A young couple find themselves haunted by a string of gruesome murders committed along an old deserted road in this terrifying new novel.
July 1995. April and Eddie have taken a wrong turn. They’re looking for the small resort town where they plan to spend their honeymoon. When they spot what appears to be a lone hitchhiker along the deserted road, they stop to help. But not long after the hitchhiker gets into their car, they see the blood seeping from her jacket and a truck barreling down Atticus Line after them.
When the hitchhiker dies at the local hospital, April and Eddie find themselves in the crosshairs of the Coldlake Falls police. Unexplained murders have been happening along Atticus Line for years and the cops finally have two witnesses who easily become their only suspects. As April and Eddie start to dig into the history of the town and that horrible stretch of road to clear their names, they soon learn that there is something supernatural at work, something that could not only tear the town and its dark secrets apart, but take April and Eddie down with it all.Summary from Goodreads
My Review
Never mind that Simone St.

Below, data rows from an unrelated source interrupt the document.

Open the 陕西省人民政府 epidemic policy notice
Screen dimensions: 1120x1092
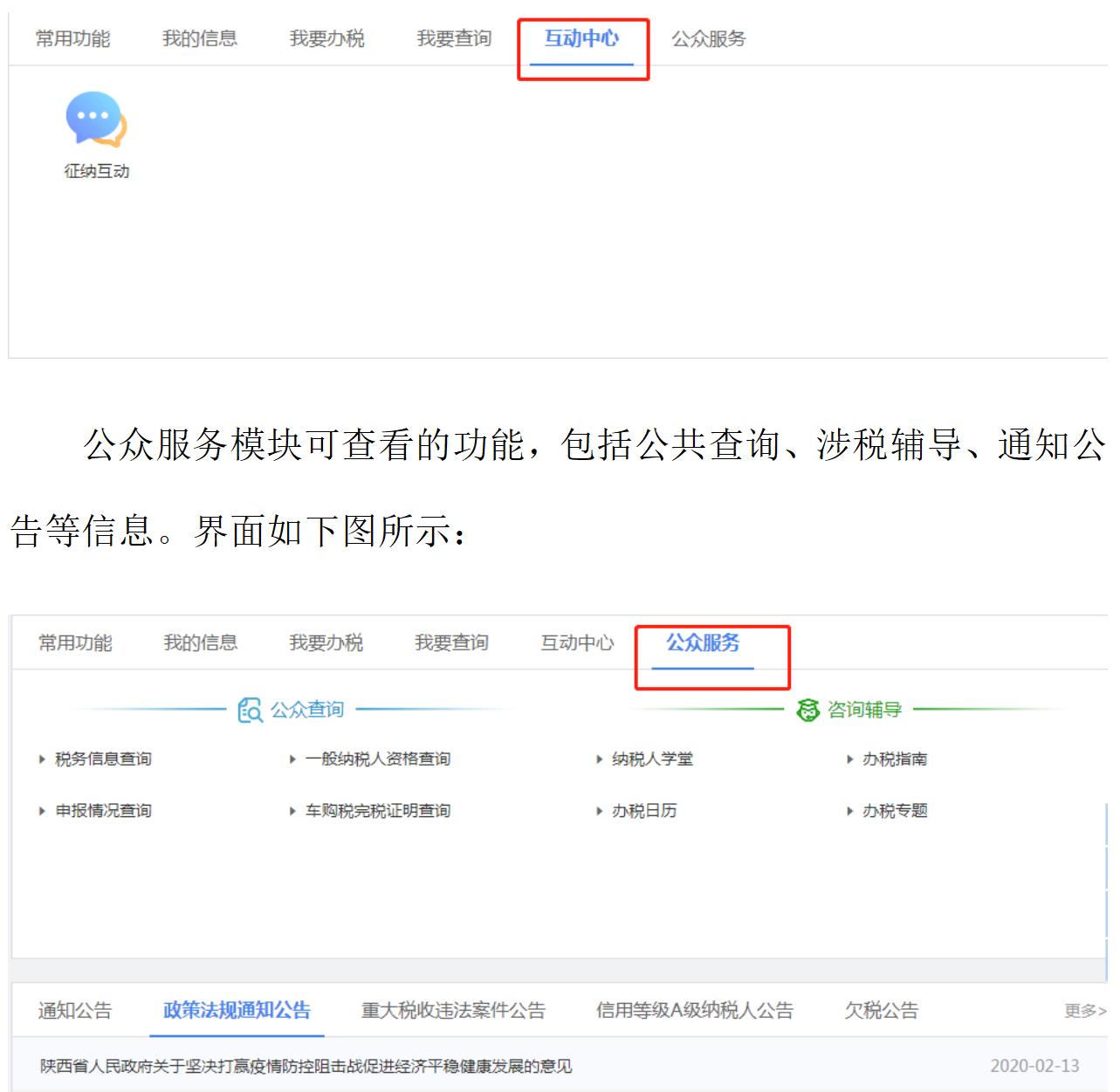306,1066
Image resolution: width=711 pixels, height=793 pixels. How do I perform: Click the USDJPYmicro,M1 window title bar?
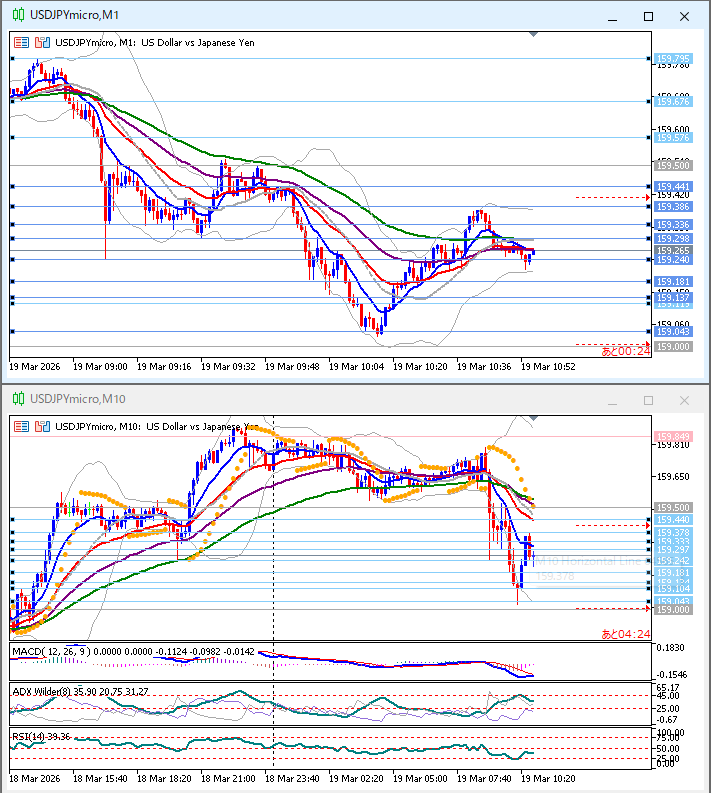[x=300, y=16]
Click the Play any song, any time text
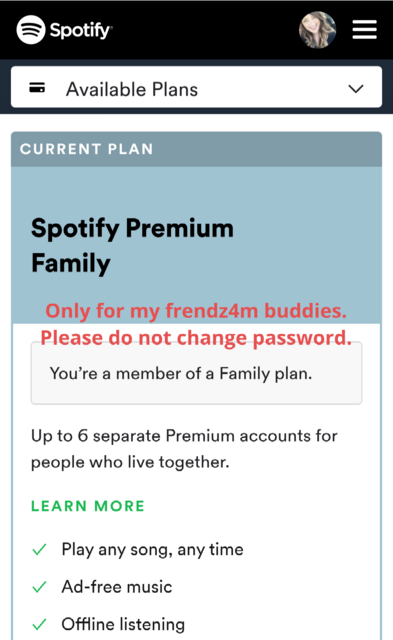 (x=152, y=550)
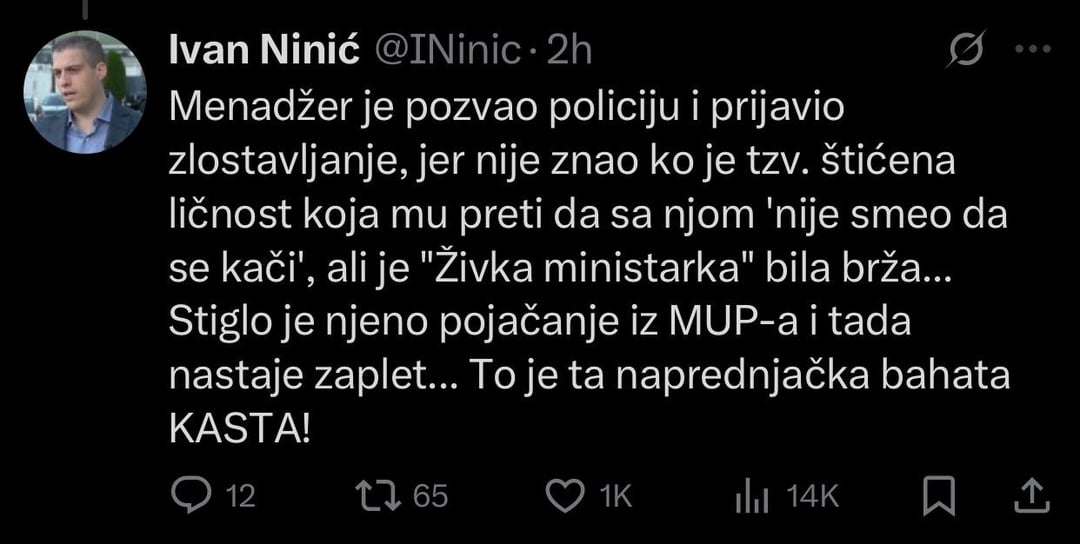Click the 1K likes count
Viewport: 1080px width, 544px height.
point(615,496)
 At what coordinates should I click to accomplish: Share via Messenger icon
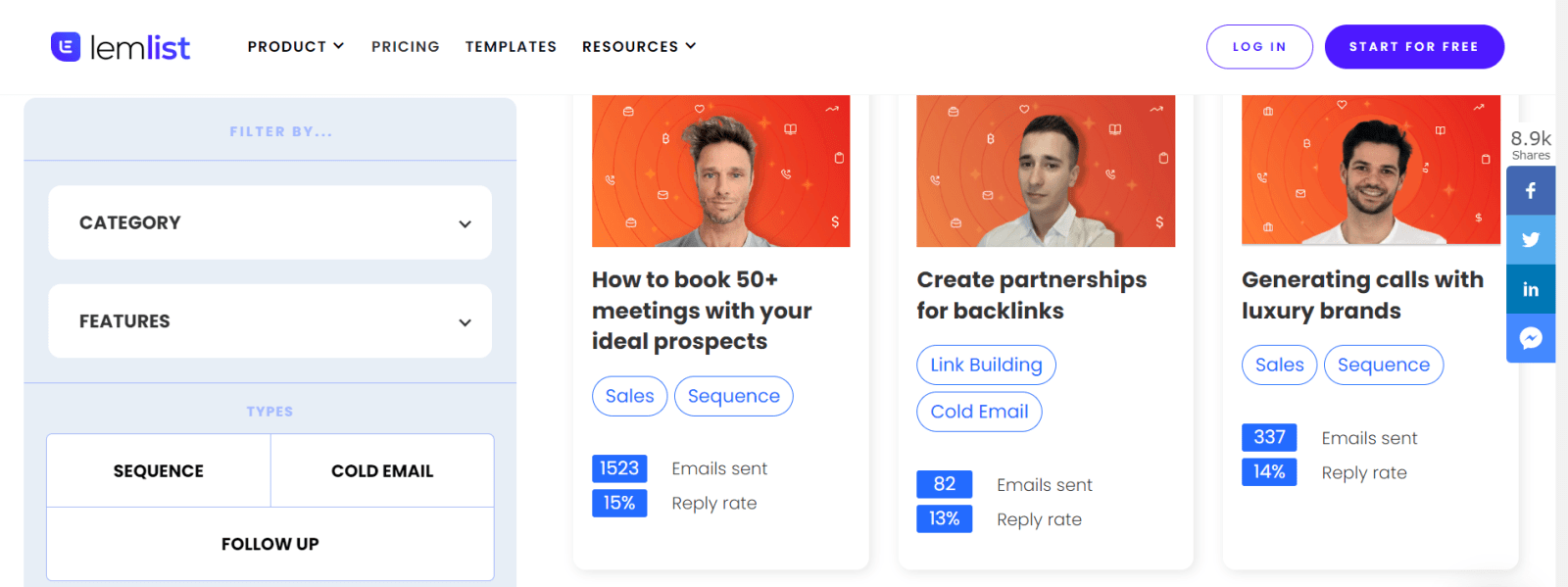tap(1530, 338)
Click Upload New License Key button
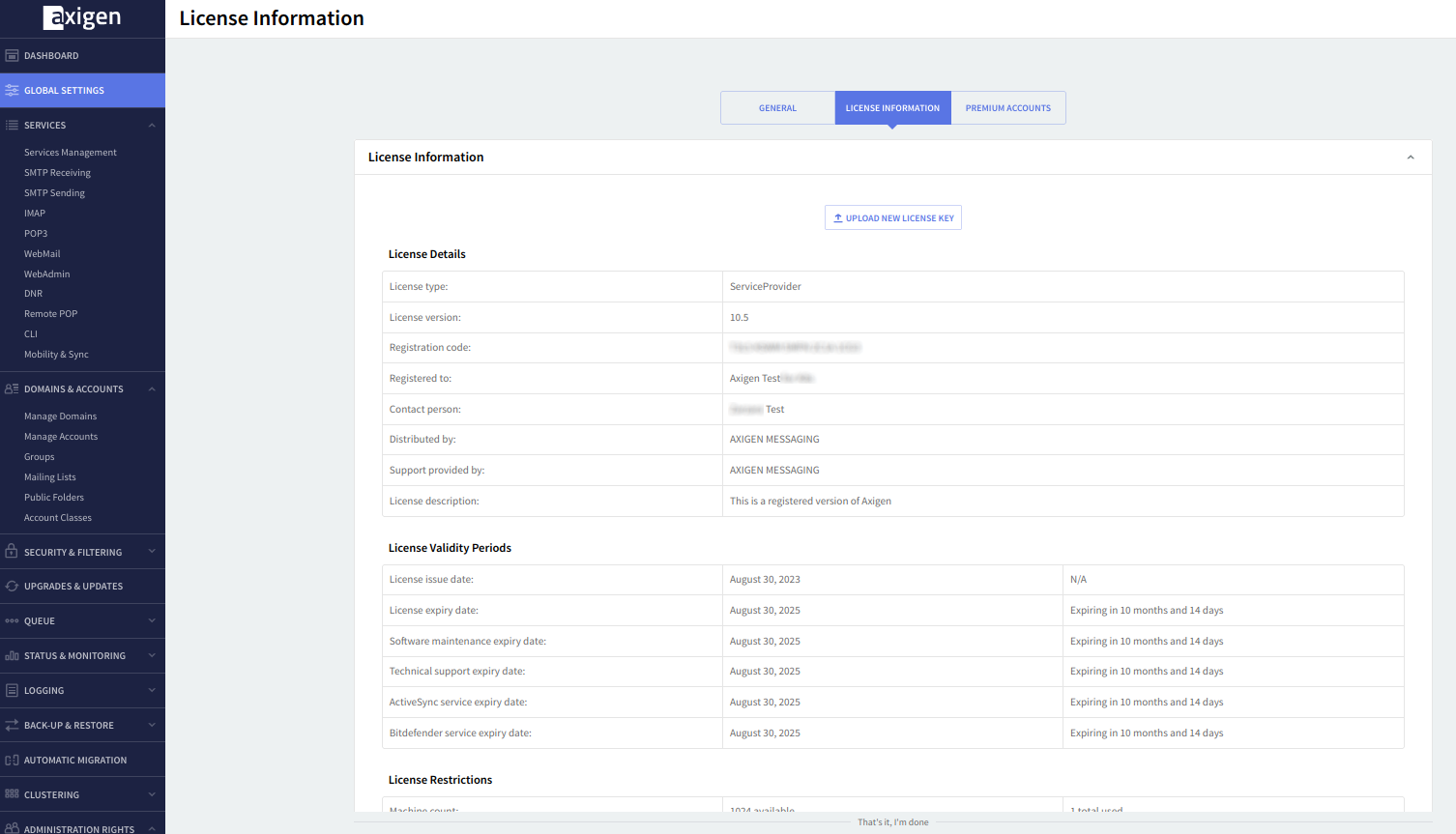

James allowed me to take a trip back to the ‘90s (hello, childhood!) but she also brings grit and bite to the amateur sleuth trope. Innocent, wide-eyed victims of circumstance the two main characters, April and Eddie, they are not, and the dynamic between the two characters, and their pasts, are what drives this murder mystery forward.
I think I mentioned this in my TikTok review, or somewhere, but I would gladly spend another few hours reading about these two characters. Another book. A whole series. They were so engaging and I felt empathy for both immediately and most of all I simply liked them. They were fun and intriguing, and their individual skills and personalities make me think they could hold their own in another mystery down the line.
The mystery itself had all the hallmarks of a Simone St. James murder mystery: nostalgia, heartbreak, spookiness galore, and the gritty intrusion of reality. She delicately balances the darkness with some humor and quirky characters, but never enough to take you completely out of the world she built for you.
The supernatural element, as always, was just enough to be scary but not scary enough to scar. I am not a horror fan, in either books or movies, other than the odd outlier, and Simone St. James walks that perfect tightrope of being spooky enough for the horror lovers but not enough to scare off the scaredy cats - like me.
The nostalgic element, for me, was being able to see the ‘90s through an adults eyes. I was a child during that time, and yet the references, the clothing, the music, the social mores and attitudes, are ingrained in my mind. It was an interesting trip down memory lane.
And, I may be squinting a bit too much, but there are two side characters - teenage girls - who I think of as a grittier, more acerbic homage to Nancy Drew, that teenage darling of YA mysteries. But I could be imagining things. If you read the book, let me know if you see that too.
Being a fan already of Simone St. James, you may call me biased, but she never disappoints, and Murder Road is another great entry in a growing catalog of spectacular novels.